=== Records to use ===
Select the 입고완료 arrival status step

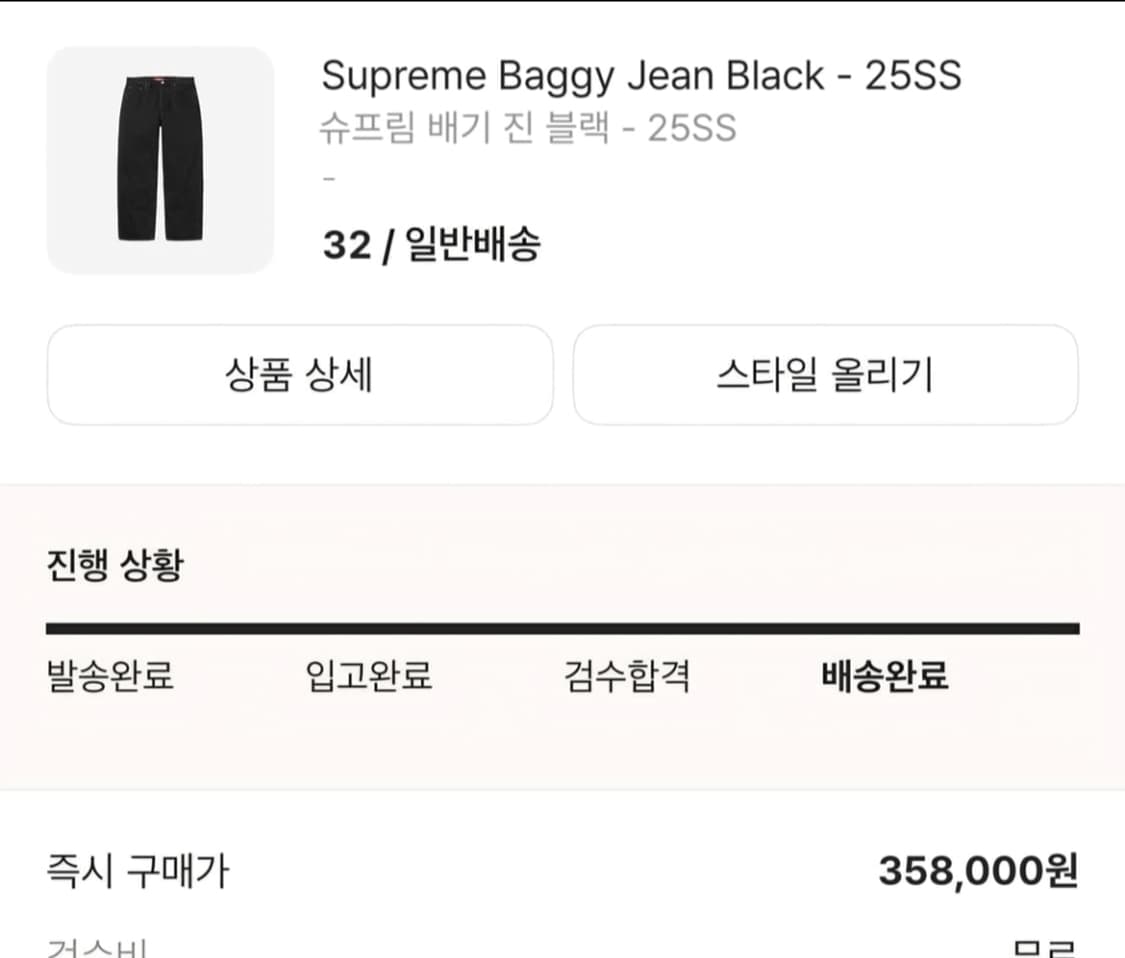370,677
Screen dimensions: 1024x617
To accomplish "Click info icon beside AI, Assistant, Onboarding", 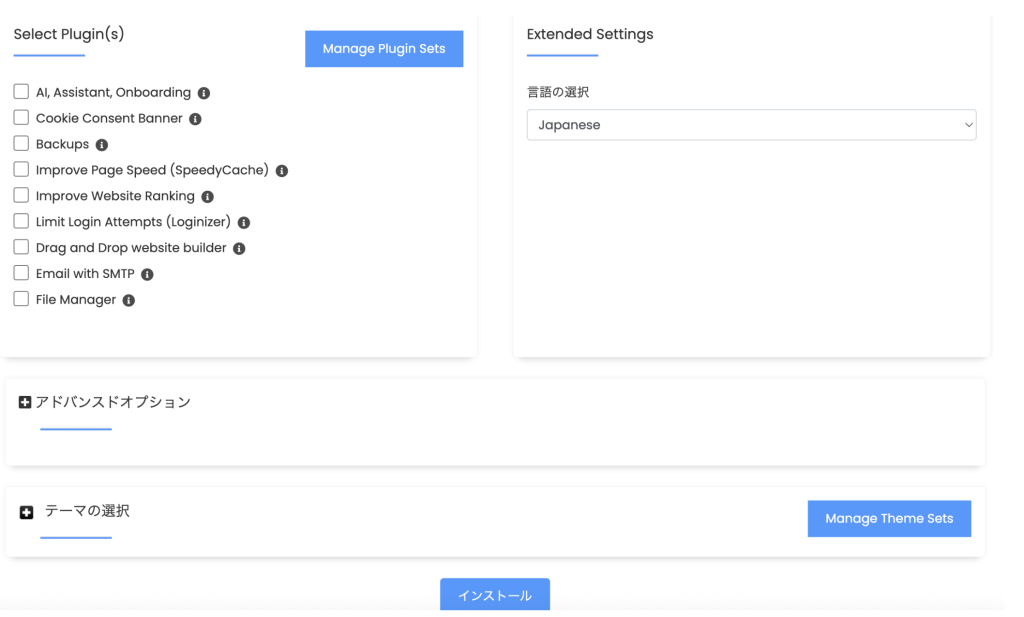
* * *
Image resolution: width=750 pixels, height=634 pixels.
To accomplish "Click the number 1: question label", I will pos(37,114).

=== Problem to work on ===
Reproduce exactly the lines of the data above that run from the line with "Screen dimensions: 1024x617" down to the line with "info icon beside", both ends included. Pictures do not belong in the copy.

=== Your solution ===
Screen dimensions: 1024x617
To accomplish "Click info icon beside AI, Assistant, Onboarding", 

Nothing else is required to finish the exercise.